:: Data for this exercise ::

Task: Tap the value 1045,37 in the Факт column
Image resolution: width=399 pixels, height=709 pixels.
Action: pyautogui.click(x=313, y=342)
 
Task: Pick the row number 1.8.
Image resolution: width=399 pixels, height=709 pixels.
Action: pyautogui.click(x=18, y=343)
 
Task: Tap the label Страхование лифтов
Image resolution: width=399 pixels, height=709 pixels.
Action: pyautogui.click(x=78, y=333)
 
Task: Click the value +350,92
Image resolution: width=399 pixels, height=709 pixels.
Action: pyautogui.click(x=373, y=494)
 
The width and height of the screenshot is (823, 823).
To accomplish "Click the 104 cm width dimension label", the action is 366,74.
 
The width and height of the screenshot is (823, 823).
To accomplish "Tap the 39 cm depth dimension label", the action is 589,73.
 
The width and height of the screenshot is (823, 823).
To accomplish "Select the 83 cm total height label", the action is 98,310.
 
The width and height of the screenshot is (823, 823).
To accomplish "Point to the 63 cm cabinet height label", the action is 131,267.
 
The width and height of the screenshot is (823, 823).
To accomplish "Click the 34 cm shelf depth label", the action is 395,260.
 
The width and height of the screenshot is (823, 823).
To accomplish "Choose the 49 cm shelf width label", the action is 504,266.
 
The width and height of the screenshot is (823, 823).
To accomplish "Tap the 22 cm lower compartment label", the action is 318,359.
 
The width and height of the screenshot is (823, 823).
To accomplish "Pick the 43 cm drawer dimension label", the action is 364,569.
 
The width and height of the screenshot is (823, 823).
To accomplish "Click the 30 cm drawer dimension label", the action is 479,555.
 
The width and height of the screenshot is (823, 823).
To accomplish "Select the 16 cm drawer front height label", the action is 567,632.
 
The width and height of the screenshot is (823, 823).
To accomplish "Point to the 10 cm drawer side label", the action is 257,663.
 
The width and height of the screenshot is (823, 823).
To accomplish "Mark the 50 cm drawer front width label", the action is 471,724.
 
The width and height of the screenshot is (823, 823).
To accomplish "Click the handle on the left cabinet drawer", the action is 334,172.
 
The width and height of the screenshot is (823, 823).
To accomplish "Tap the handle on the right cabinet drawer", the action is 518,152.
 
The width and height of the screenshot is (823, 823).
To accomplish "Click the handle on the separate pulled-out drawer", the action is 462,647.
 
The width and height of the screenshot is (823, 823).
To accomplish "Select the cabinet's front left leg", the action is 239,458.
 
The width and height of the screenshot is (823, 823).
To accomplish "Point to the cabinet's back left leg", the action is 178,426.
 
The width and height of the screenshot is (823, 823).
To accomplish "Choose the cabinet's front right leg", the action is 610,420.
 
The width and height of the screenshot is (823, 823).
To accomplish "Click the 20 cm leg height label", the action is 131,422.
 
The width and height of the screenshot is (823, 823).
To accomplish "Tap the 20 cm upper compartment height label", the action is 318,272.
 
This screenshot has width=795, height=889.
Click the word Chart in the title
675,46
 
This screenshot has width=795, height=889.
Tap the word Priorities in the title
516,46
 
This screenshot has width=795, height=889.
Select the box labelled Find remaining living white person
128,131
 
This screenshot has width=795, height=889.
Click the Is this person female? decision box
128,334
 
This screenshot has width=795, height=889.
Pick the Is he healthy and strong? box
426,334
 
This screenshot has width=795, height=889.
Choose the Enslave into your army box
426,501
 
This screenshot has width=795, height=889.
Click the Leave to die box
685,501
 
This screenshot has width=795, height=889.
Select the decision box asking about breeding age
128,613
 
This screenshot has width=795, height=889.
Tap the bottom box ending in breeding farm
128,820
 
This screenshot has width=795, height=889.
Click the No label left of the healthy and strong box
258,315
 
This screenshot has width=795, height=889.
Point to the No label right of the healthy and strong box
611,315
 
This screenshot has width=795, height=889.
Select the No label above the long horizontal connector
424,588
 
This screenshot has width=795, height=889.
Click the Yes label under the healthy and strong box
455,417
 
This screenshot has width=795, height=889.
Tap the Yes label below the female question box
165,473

:: Task goal ::
Please shift every coordinate in the answers by adding 116 to it, and give the lines again with the requests included, starting with the first line of the records and going on through the line with "Action: pyautogui.click(x=18, y=343)".

:: Response below ::
Task: Tap the value 1045,37 in the Факт column
Image resolution: width=399 pixels, height=709 pixels.
Action: pyautogui.click(x=429, y=458)
 
Task: Pick the row number 1.8.
Image resolution: width=399 pixels, height=709 pixels.
Action: pyautogui.click(x=134, y=459)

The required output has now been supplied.